Pray that the Holy Spirit will each day enlarge and enlighten your understanding of the Scriptures, so that you may grow stronger and more mature in your ministry.

That is also part of our calling but part but it really applies to all of us, not just clergy – to read the Scriptures, to grow in understanding and to become mature in Christ.

Eating together

Did you know, for example, that the feeding of the 5,000 is the only story, apart from the Crucifixion, to be found in all four Gospels? There is something about food, about being fed, about eating with one another, that is deeply spiritual. On this Harvest Festival Sunday we are going to eat together twice: in a few moments we will gather at the Lord’s Table to eat the bread and drink the wine of his new life. He invites us. We are his guests. Jesus will feed us, and renew us, and bless us through that simple act of eating and drinking.

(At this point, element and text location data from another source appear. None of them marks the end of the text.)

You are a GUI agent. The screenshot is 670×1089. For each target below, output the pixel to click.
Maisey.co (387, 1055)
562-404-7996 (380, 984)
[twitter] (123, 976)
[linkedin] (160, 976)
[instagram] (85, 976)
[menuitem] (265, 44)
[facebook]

But then, so Nicholas tells me, we are to eat again – this time in the Hall. Sitting there we will celebrate being together, being a community of faith, being a family under God, being friends with one another. Members of the congregation have bought the food and prepared it. They will serve us drinks. Theirs, yours, is an act of love towards each one of us and for that we shall be deeply thankful.

But even as we are being fed, both spiritually and physically, we know there are many others around the world who will go hungry today. That is why at Harvest Festival we offer some of our food, some of our drink, some of our money and some of our time to help feed others.

Conclusion

It was Thomas Jefferson, the scourge of pompous and bombastic religion in the United States, who said:

I hold the precepts of Jesus as delivered by Himself, to be the most pure, benevolent and sublime which have ever been preached to man.

Pure, benevolent and sublime – that is the teaching of Jesus who calls us to love God, and to love our neighbours as ourselves – our neighbours on the streets of Glasgow, our neighbours huddling in a cellar in Syria, our neighbours starving to death in the Horn of Africa. Our own thankfulness for God’s mercies today energises our actions for God’s world tomorrow.

Rowan Williams, the retiring Archbishop of Canterbury, in the final stanza of his poem “Rublev” says these words: ‘But we shall sit and speak around one table, share one food, one earth.’

And as I give thanks for my calling as a priest and as I celebrate twenty-five years of priestly ministry it’s to this pure, benevolent and sublime Jesus I commend you, it’s this Jesus I recommend to you, and it’s this Jesus I invite you to follow every day of your life.